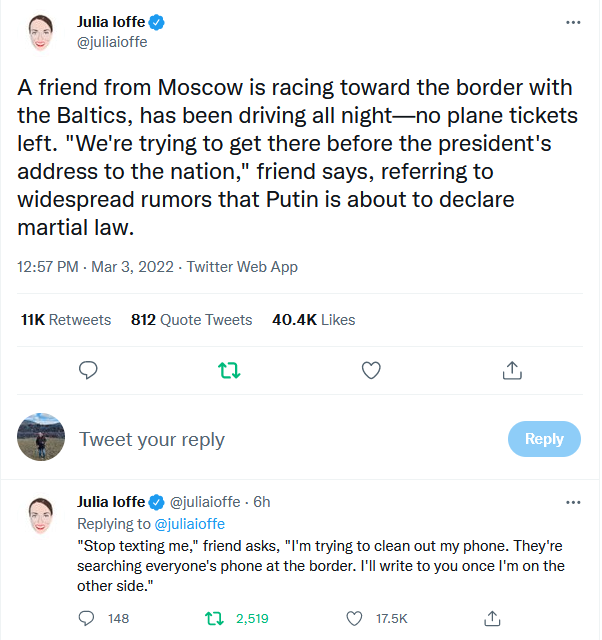Click the verified badge next to Julia Ioffe
The image size is (602, 640).
158,21
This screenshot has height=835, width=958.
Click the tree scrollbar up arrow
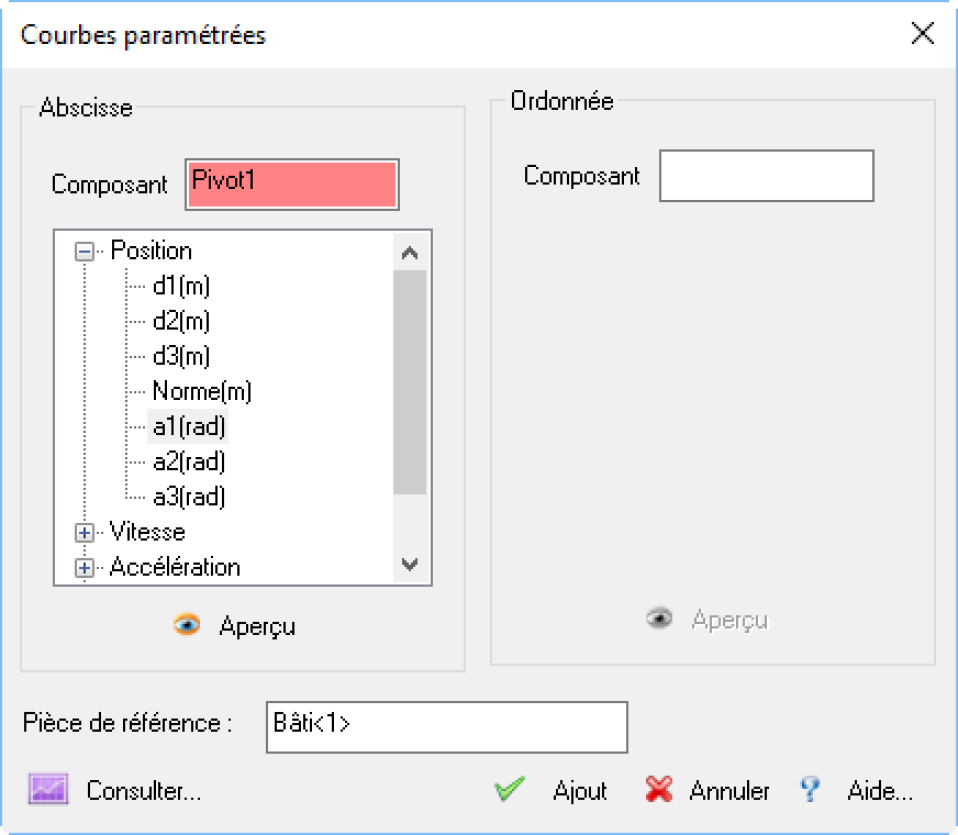(410, 252)
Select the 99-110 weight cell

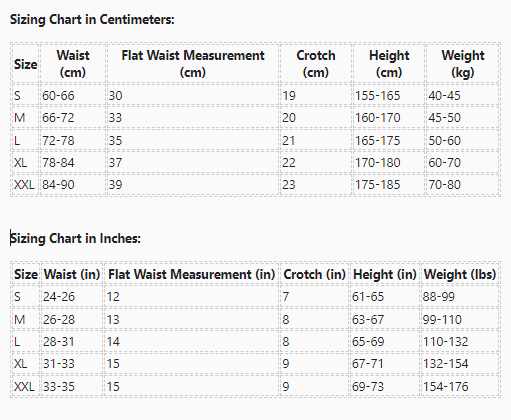[460, 320]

> WHAT THE TASK REQUIRES
Set down the line containing "This screenshot has height=835, width=958.", then every later line through the end of the material, exactly as written; omit any picture.

> EXERCISE RESULT
This screenshot has height=835, width=958.
Click the tree scrollbar up arrow
(410, 252)
Select the 99-110 weight cell

[460, 320]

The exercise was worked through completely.